固定后的样本经脱钙复合液（甲酸12ml、盐酸8ml、甲醛5ml、蒸馏水75ml）脱钙、梯度酒精脱水后，常规石蜡包埋，切片，苏木精和伊红(nanjingjianchengbiotechnologyinstitute)染色，光镜（olympus，ix70，japan）下观察。使用imagej软件（nationalinstitutesofhealth，md，usa）定量分析新骨形成，并计算新骨面积与总缺损面积比。

术后4、8、12周样本进行组织学分析进一步表征新骨形成，并计算新骨面积与总缺损面积的比率（图13）。术后4周，ica-sf/plcl纳米纤维膜组和sf/plcl组均可观察到有新骨生成，但无膜覆盖组其骨缺损区被大量纤维结缔组织填充，几乎无新骨生成。术后8周，ica-sf/plcl纳米纤维膜组显示比sf/plcl组或无膜覆盖组更多的新骨形成。其中无膜覆盖组可观察到大量纤维结缔组织。术后12周，ica-sf/plcl纳米纤维膜组新骨面积显著高于其他组。sf/plcl组是与纤维脂肪组织混合的新骨填充骨缺陷，无膜覆盖组只有一些纤维结缔组织。

综上所述，我们利用同轴静电纺丝成功制备了ica-sf/plcl纳米纤维膜，骨促进生长因子ica可包裹于纤维中而无结构完整性或功能的变化。体外成骨诱导分化和体内应用于骨缺损实验表明，该载药膜可持续、有效地释放ica而显着促进骨生成，且无细胞毒性。因此，应用同轴电纺技术制备的ica-sf/plcl纳米纤维膜是一种有前景的gbr膜。

附图说明

图1为大鼠骨髓间充质干细胞表面标志物的表达。

图2为ica-sf/plcl载药纤维膜sem图（a：×5000，b：×10000）和纤维直径分布图(c)。

图3为ica-sf/plcl载药纤维tem图（×50000）。

图4为ica-sf/plcl载药纤维膜xrd图。

图5为ica–sf/plcl载药纤维膜的亲水角。

图6为ica–sf/plcl纳米纤维膜应力-应变曲线。

图7为ica–sf/plcl纳米纤维膜体外药物释放曲线。

图8为ica–sf/plcl载药纤维膜表面形态（a~e）注：a：降解0周；b：降解1周；c：降解2周；d：降解4周；e：降解6周。

图9为ica–sf/plcl载药纤维膜拉伸强度(a~e)变化。

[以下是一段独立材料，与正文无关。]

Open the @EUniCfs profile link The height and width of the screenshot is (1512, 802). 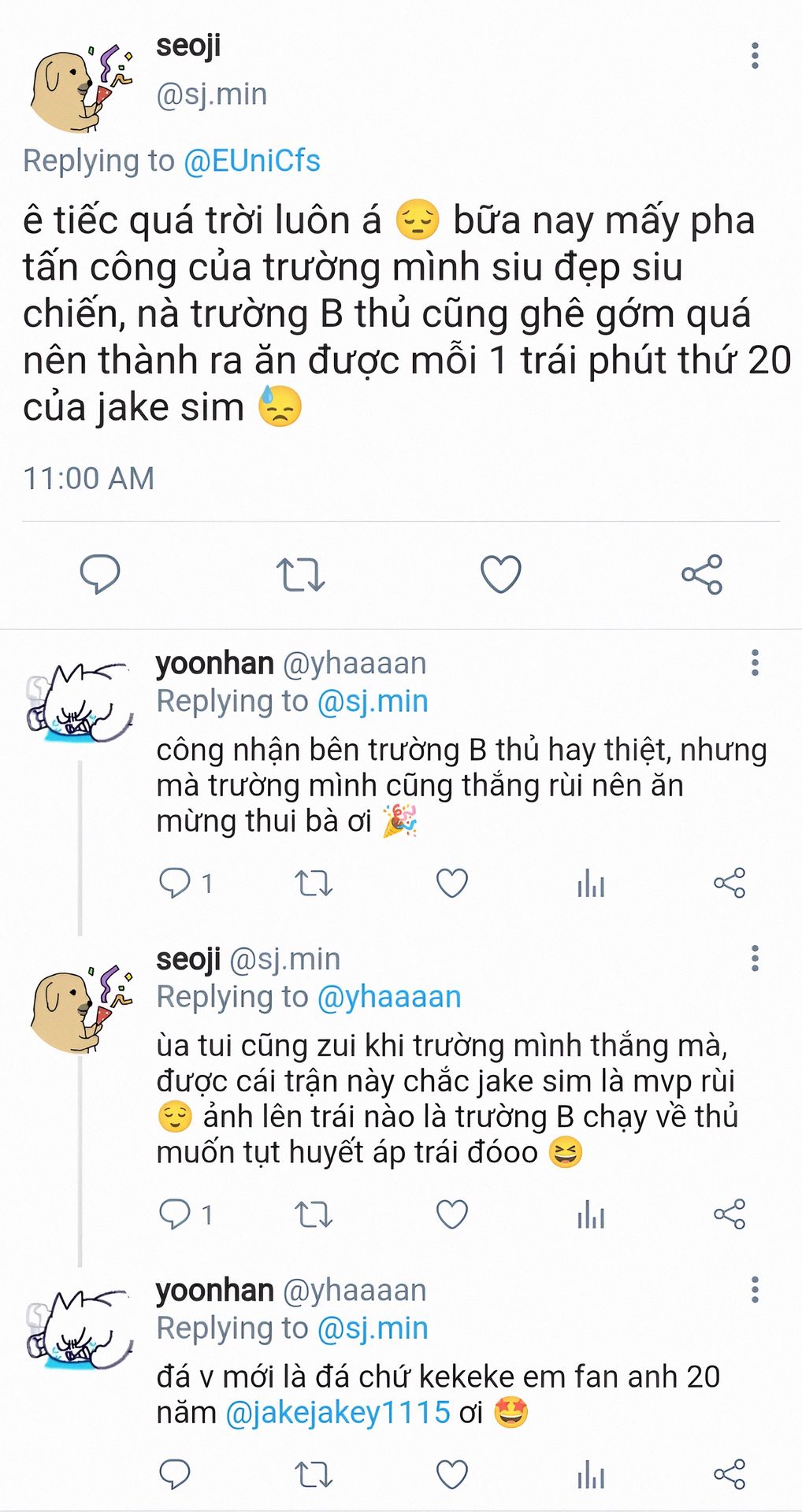(251, 161)
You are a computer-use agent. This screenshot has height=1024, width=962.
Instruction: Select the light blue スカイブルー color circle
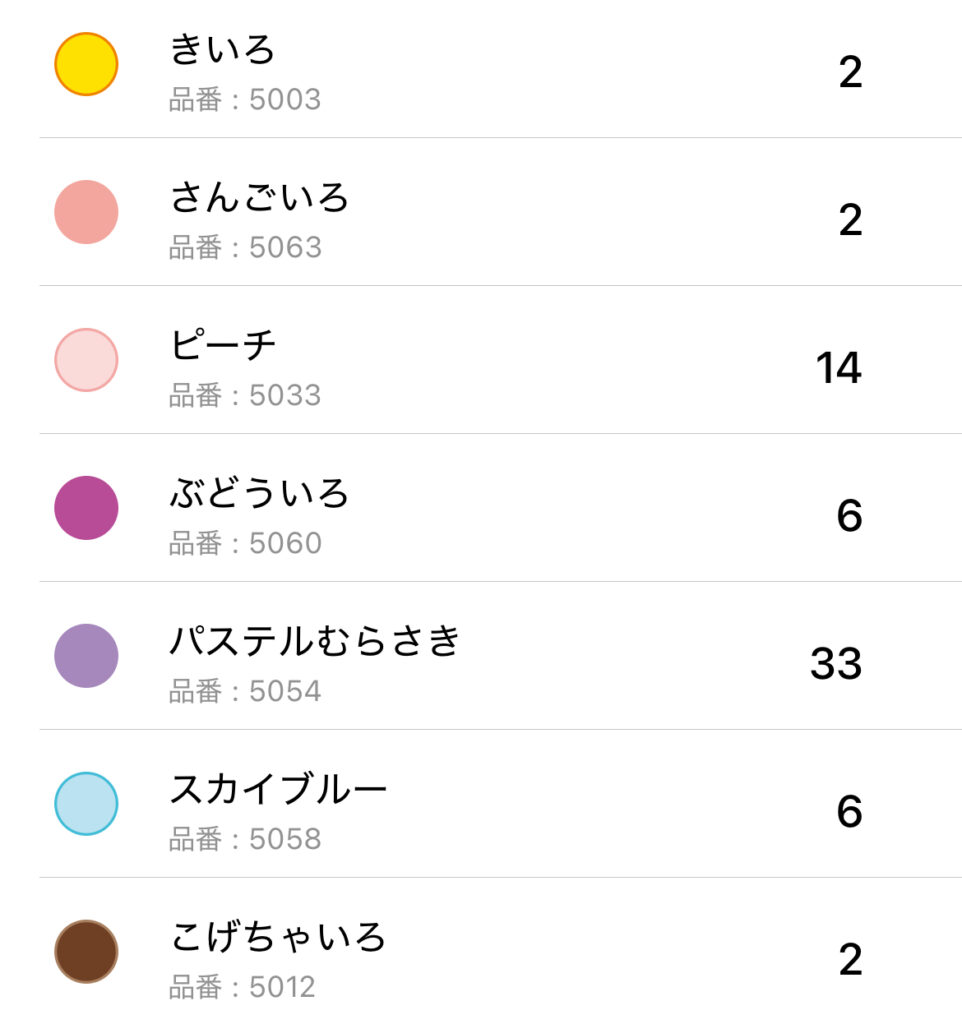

注：a：降解0周；b：降解1周；c：降解2周；d：降解4周；e：降解6周。

图10为bmmscs培养于ica-sf/plcl纳米纤维膜浸提液后的茜素红染色结果（a）及alp分（b）。

图11为观察bmscs与ica-sf/plcl载药纤维膜复合后的细胞形态的sem（左：×1500；右：×3500）

图12为bmscs在ica-sf/plcl载药纤维膜上培养不同时间增殖情况。注：ica代表ica–sf/plcl载药纤维膜组。

图13为颅骨缺损的μ-ct图像。

图14为定量分析骨缺损区的新骨体积（a）j及密度百分比（b）。*与对照相比，骨形成明显增多（注：*p<0.05，**p<0.01。sf表示sf/plcl膜组；ica表示ica-sf/plcl纳米纤维膜组）。

图15为颅骨缺损的新骨形成的组织学分析。（a）颅骨缺损的he染色图像。比例尺=0.2mm。（b）定量分析颅骨缺损中新骨面积百分比。

具体实施方式

下面通过具体实施例对本发明采用同轴静电纺丝技术制备ica-sf/plcl纳米纤维膜的方法作进一步的说明。

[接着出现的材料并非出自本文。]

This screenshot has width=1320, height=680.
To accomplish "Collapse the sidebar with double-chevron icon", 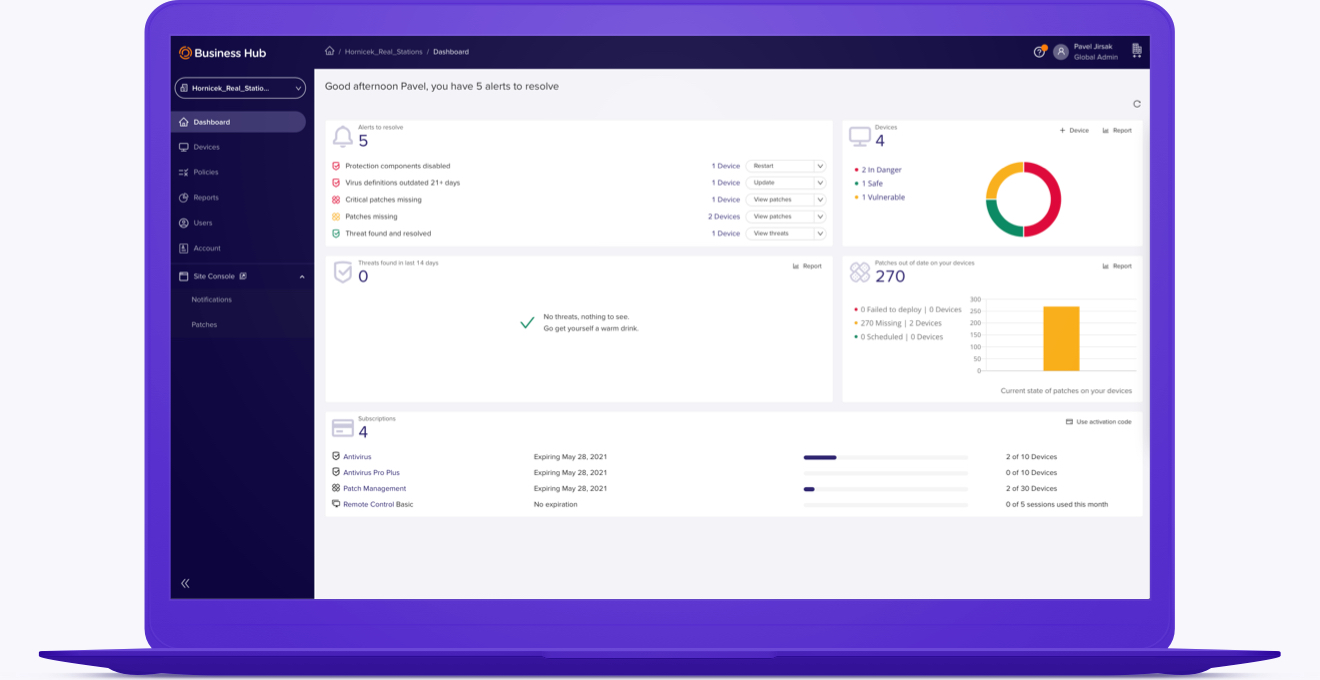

（1）再生丝素蛋白的制备：将蚕茧（浙江桐庐，中国）浸于质量分数0.5%的na2co3溶液中煮沸脱胶2次，每次1h；并用蒸馏水洗涤3此除去丝胶，50℃干燥12h后，再在80℃下完全溶解于cacl2/ch3ch2oh/h2o的三元溶剂体系中（cacl2/ch3ch2oh/h2o的摩尔比为1/2/8），然后于蒸馏水中室温下透析4d，过滤，冷冻干燥，获得再生丝素蛋白sf。

（2）壳层纺丝液的制备：将上述所得sf与plcl以1:2.3~1:2.5的质量比溶于六氟异丙醇中，且使sf与plcl（mw=1,000,000;naramedicaluniversity,japan）的总质量百分数为8%，常温磁力搅拌6h，获得壳层纺丝液；

（3）芯层纺丝液的配制：将ica配制成浓度10^-5μmol/l的水溶液作为芯层纺丝液；

（4）同轴静电纺丝制备ica-sf/plcl复合纳米纤维膜：将配制好的芯层纺丝液、壳层纺丝液分别装入10ml注射器中，连接同轴电纺双喷头，并与高压静电发生装置（dw-p503-1acdf；北京，中国）相连接；控制同轴电纺喷头与接收板间电压为15kv，距离为15cm，芯层纺丝液、壳层纺丝溶液推进速度分别为0.1ml/h和1.0ml/h，在温度25℃左右，相对湿度50±6%的环境下进行电纺，获得电纺丝膜；再使电纺丝膜用25%的戊二醛（国药化学试剂有限公司，中国）（电纺丝膜的大小12mm×15mm，厚0.3~0.4mm时，戊二醛的用量10ml）作为交联剂置于密闭玻璃干燥皿内交联48h，真空干燥，即得ica-sf/plcl纳米纤维膜样品。